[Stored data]
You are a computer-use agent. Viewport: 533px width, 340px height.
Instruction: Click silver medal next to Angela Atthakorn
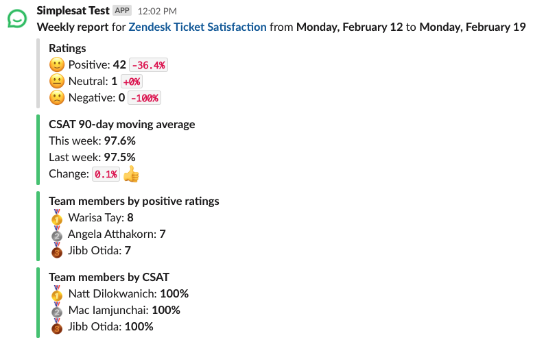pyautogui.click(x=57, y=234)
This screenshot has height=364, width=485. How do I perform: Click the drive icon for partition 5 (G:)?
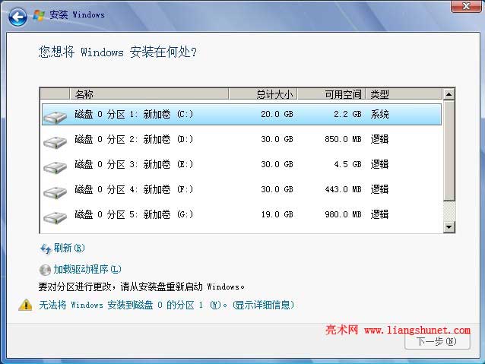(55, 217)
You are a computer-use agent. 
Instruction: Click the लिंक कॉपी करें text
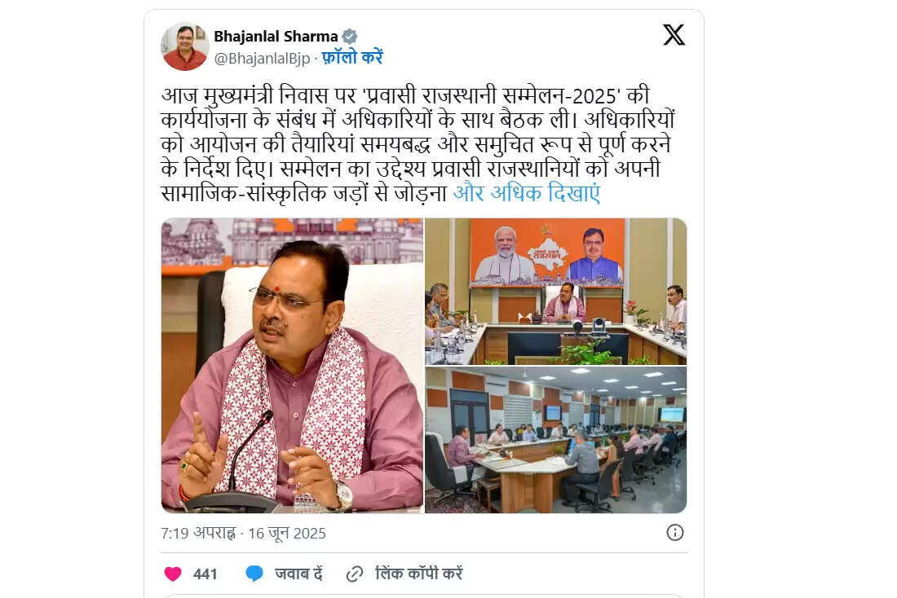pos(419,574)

---

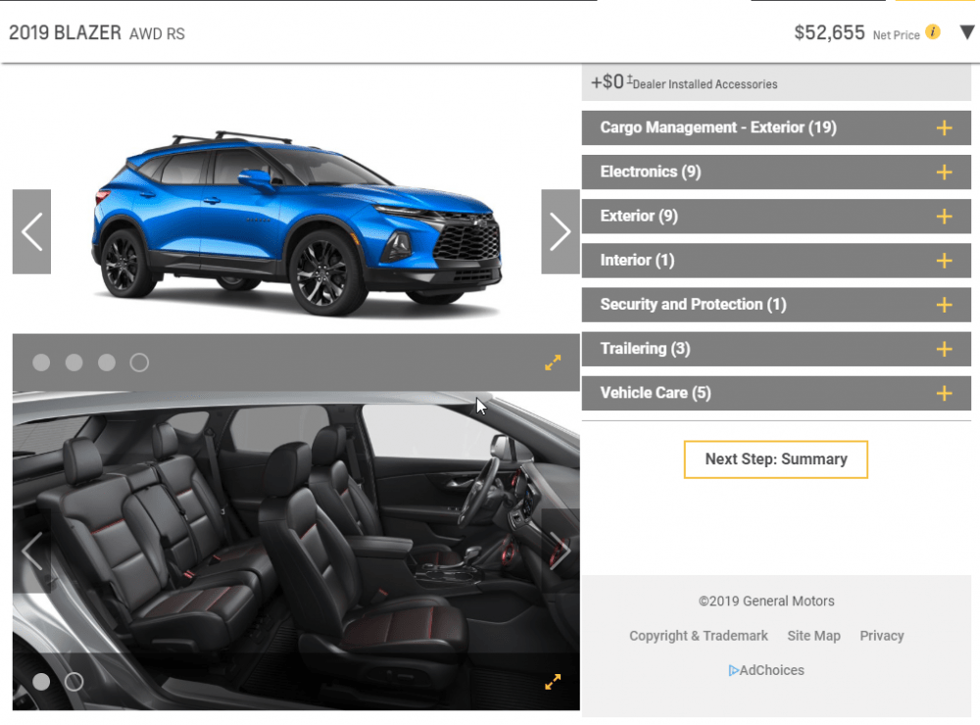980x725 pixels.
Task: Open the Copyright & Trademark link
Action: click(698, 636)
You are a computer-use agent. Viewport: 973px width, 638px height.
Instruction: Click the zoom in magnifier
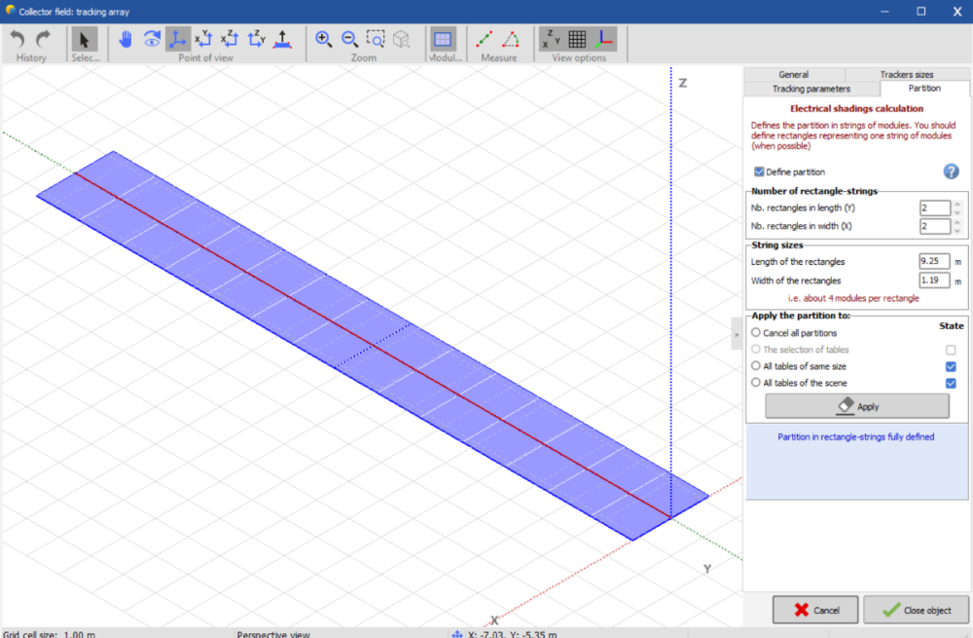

• [TASK REQUIREMENTS]: The stretch of entries above that starts with the line containing "You are a computer-use agent. Viewport: 973px" and goes on through the line containing "Instruction: Click the zoom in magnifier" is to be transcribed exactly, and no other line is to be transcribed.

• [RESPONSE TO THIS TASK]:
You are a computer-use agent. Viewport: 973px width, 638px height.
Instruction: Click the zoom in magnifier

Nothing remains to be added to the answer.